主研究指導教員は、研究の進行を確認しつつ、研究成果をまとめさせる。
(7) 博士学位論文の作成・指導(3年次9月~12月上旬)
 学生はこれまでの研究成果をもとに博士学位論文の作成を開始し、主研究指導教員のもとで博士学位論文をまとめる。
(8) 博士学位論文の提出(3年次12月上旬)
 学生は博士学位論文及び学会誌への投稿論文3編以上(うち筆頭著者の論文1編以上)を12月の指定した期日までに研究科教授会に提出する。
(9) 主査・副査の決定(3年次12月中旬)
研究科教授会は、受理審査結果に基づき、学生の博士学位論文の審査委員3名以上を決定し、学生に通知する。
主査及び副査は主研究指導教員以外の専任教員が担当し、審査委員の互選によって選出する。
主査及び副査は研究科の専任教員の中から選定する。
副査は主査がなんらかの都合でその役割を果たせないとき、代役を務める。
審査委員は他専攻及び他学部の専任教員に依頼することができる。
(10) 博士学位論文の審査(3年次12月下旬~2月中旬)
博士論文審査は、審査委員によって先ず予備審査を行う。
主査が審査委員を招集し、予備審査会を開催する。
主研究指導教員は予備審査において指摘された問題点の解決方法などについて学生を指導し、問題点を解決して博士学位論文を再提出させる。
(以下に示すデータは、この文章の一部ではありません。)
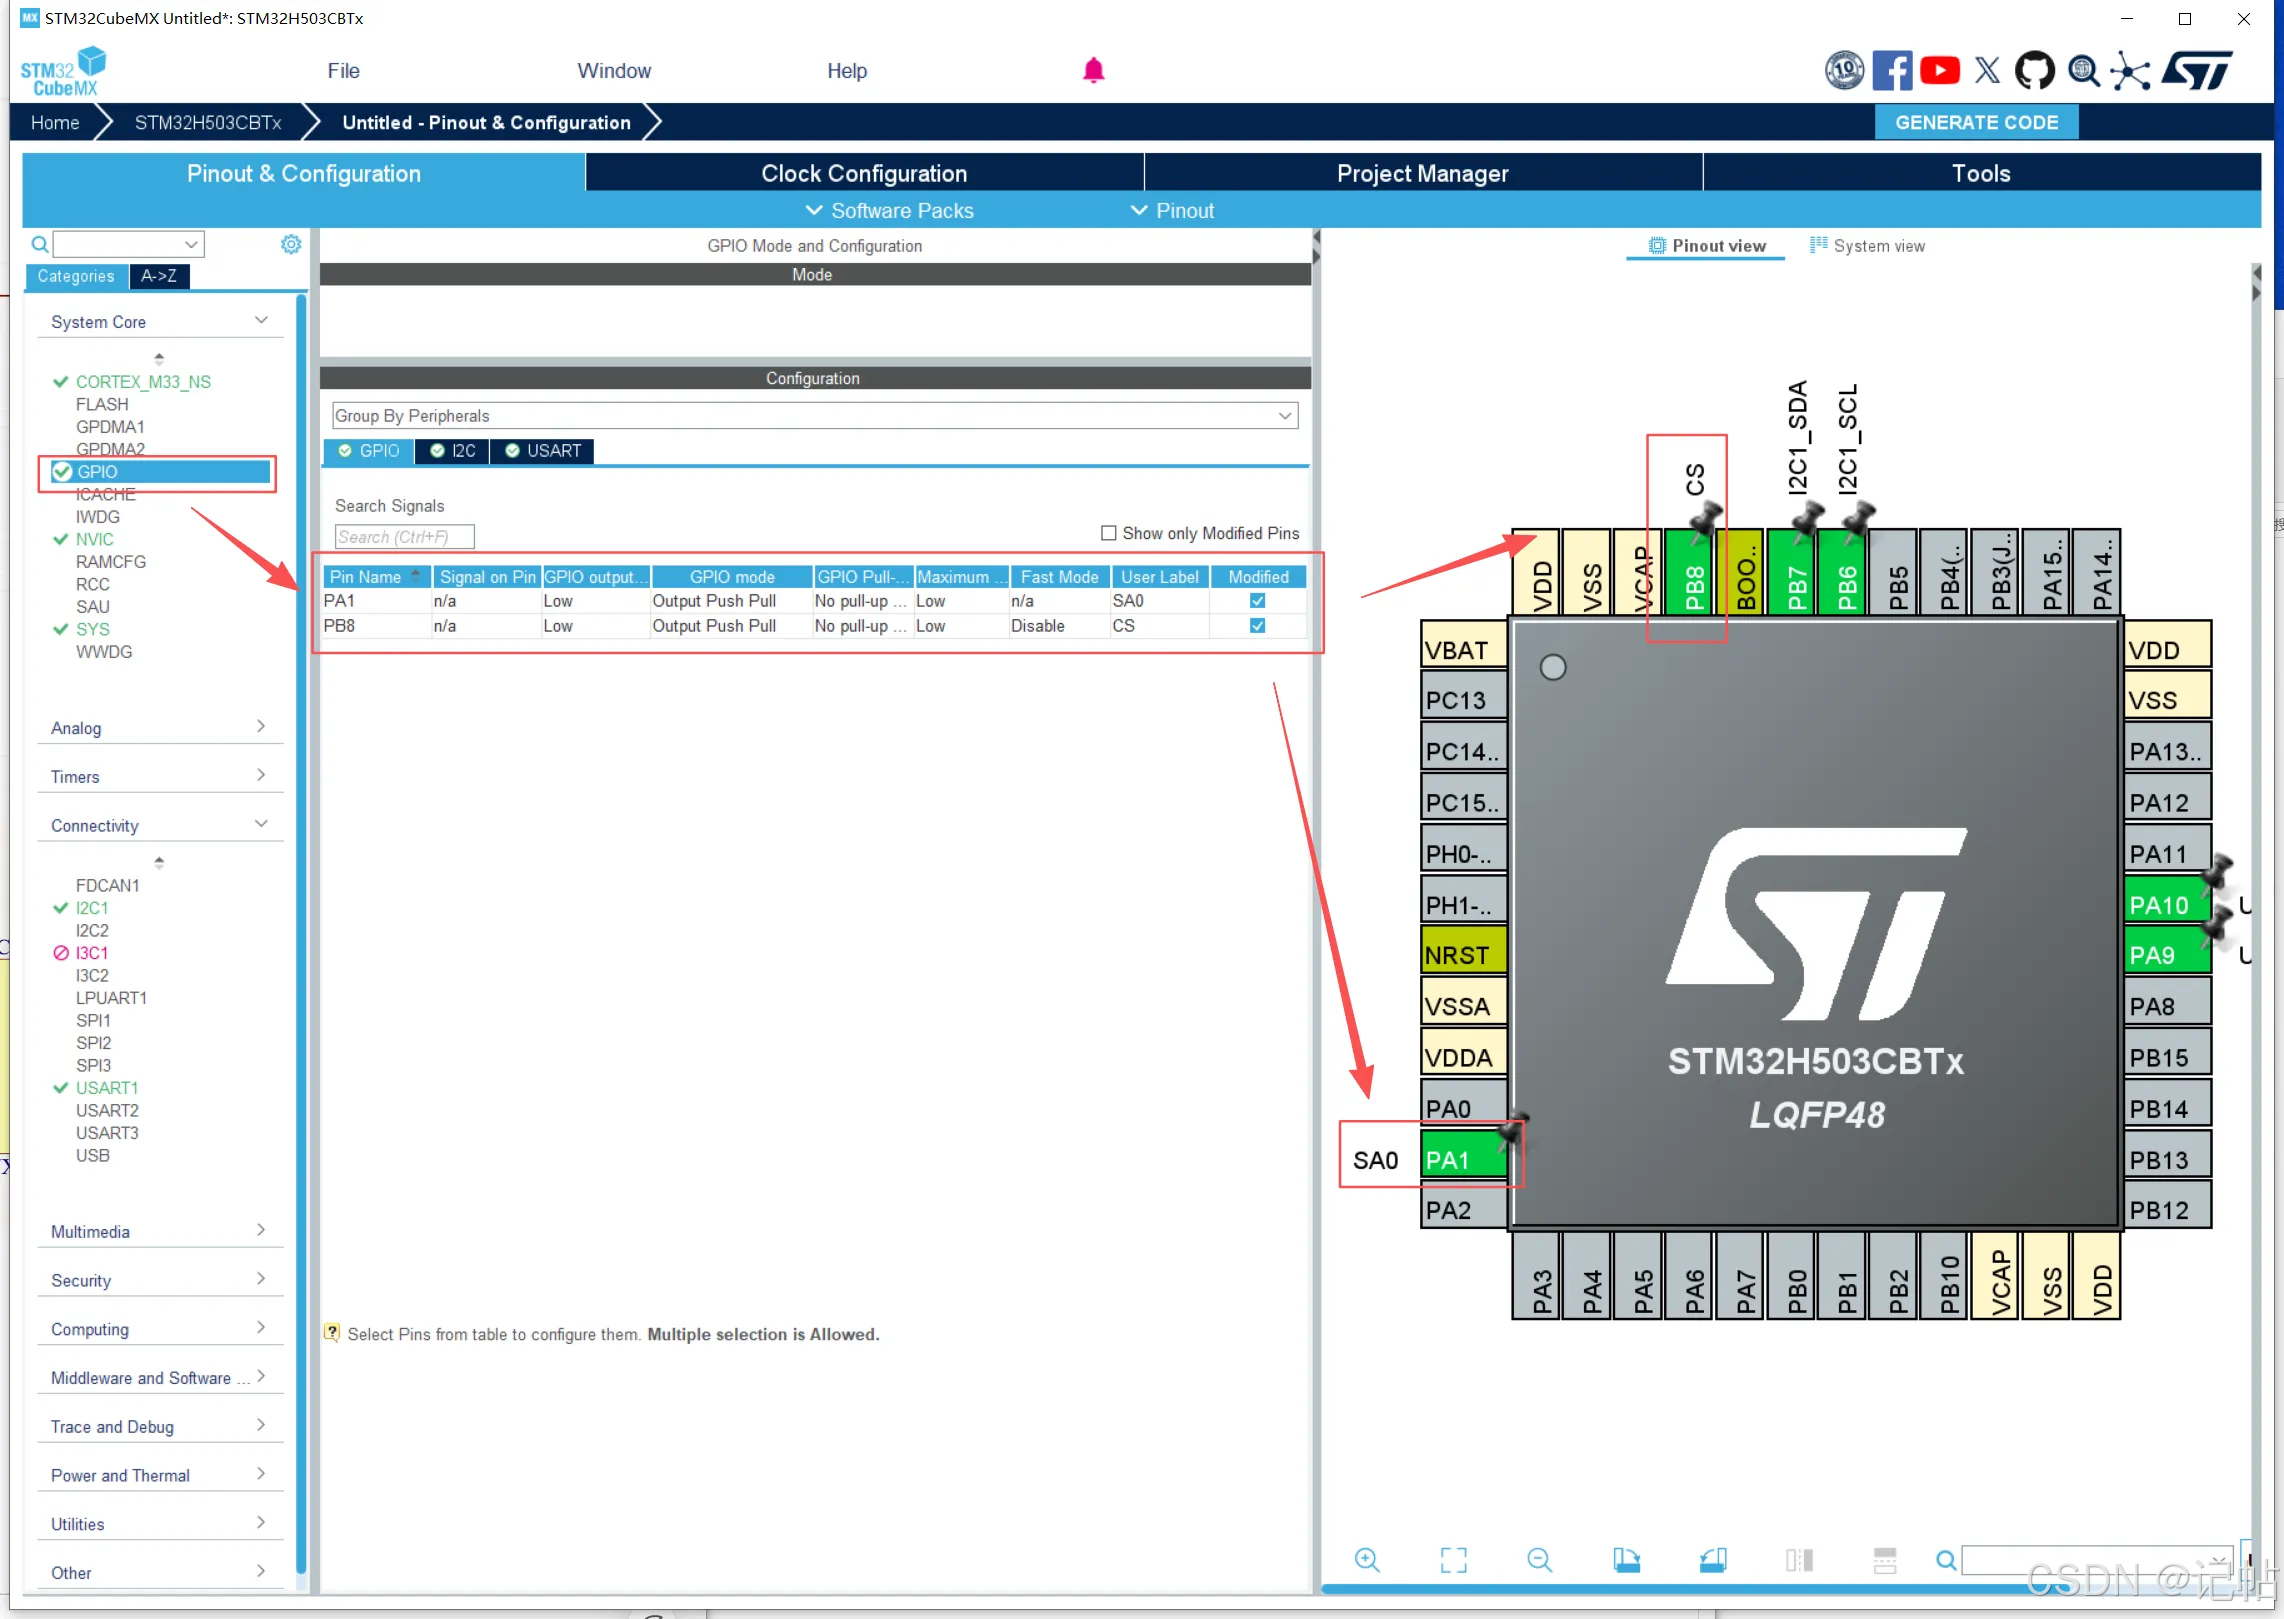Rotate chip clockwise icon
Image resolution: width=2284 pixels, height=1619 pixels.
click(1626, 1559)
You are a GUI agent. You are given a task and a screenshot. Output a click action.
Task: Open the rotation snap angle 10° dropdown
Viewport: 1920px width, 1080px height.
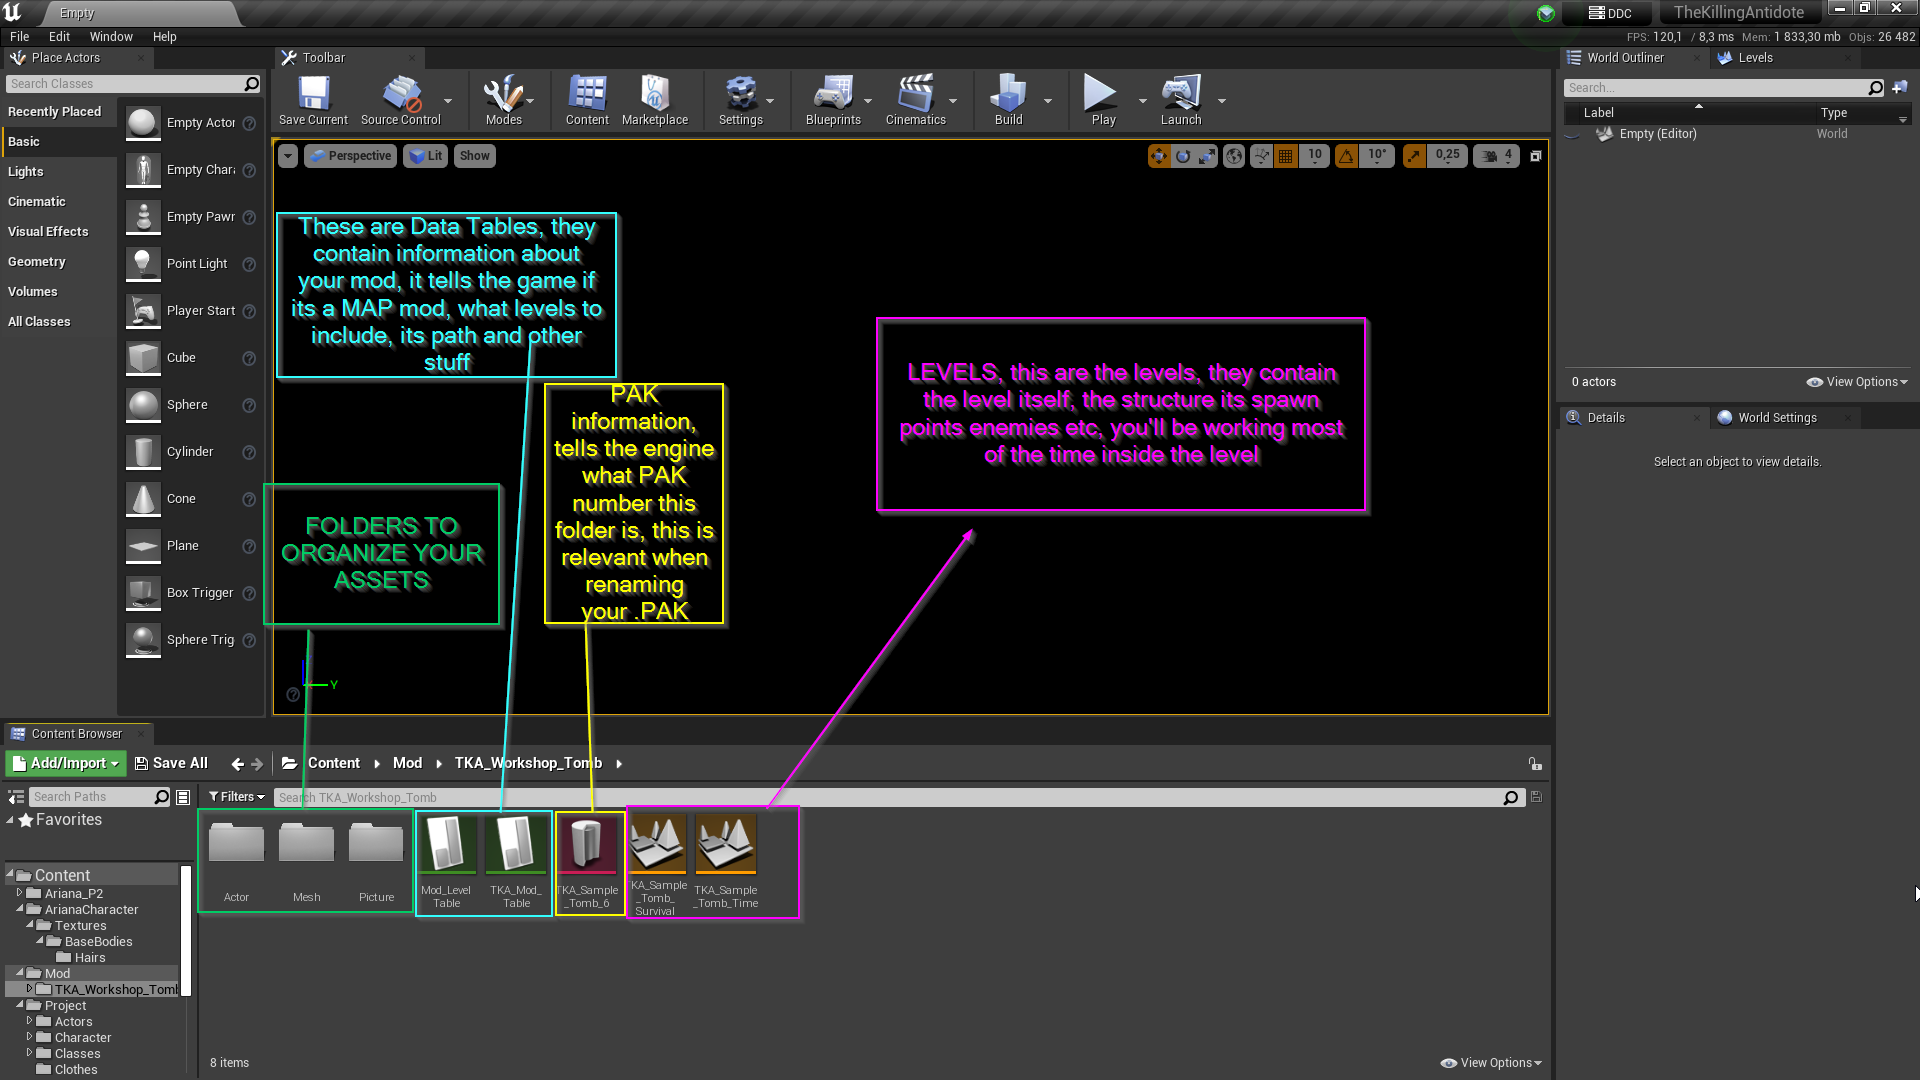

主査は審査委員とともに修正された論文について本審査を行う。
(11) 研究発表会(3年次1月下旬~2月中旬)
研究科教授会は、博士学位論文に係わる研究発表の場として、公開の研究発表会を開催する。
専攻構成の専任教員は、必要に応じて発表内容について質問し、助言する。
(12) 博士後期課程修了の合否判定(3年次2月下旬)
主査は博士学位論文についての審査結果を研究科教授会に報告する。
研究科教授会は、博士学位論文の審査結果と当該学生の単位修得状況により博士後期課程修了の合否を判定する。
修了の要件は、大学院に原則として3年以上在籍し、所定の単位(4単位以上)を修得し、かつ、必要な研究指導を受けたうえ、博士論文を提出し、その審査及び最終試験に合格することである。
(13) 博士後期課程の修了及び学位の授与(3年次3月)
学長は、研究科教授会の判定結果に基づき、学生の博士後期課程修了を認定し、博士(栄養学)の学位を授与する。
学位の授与は学位記を交付して行う。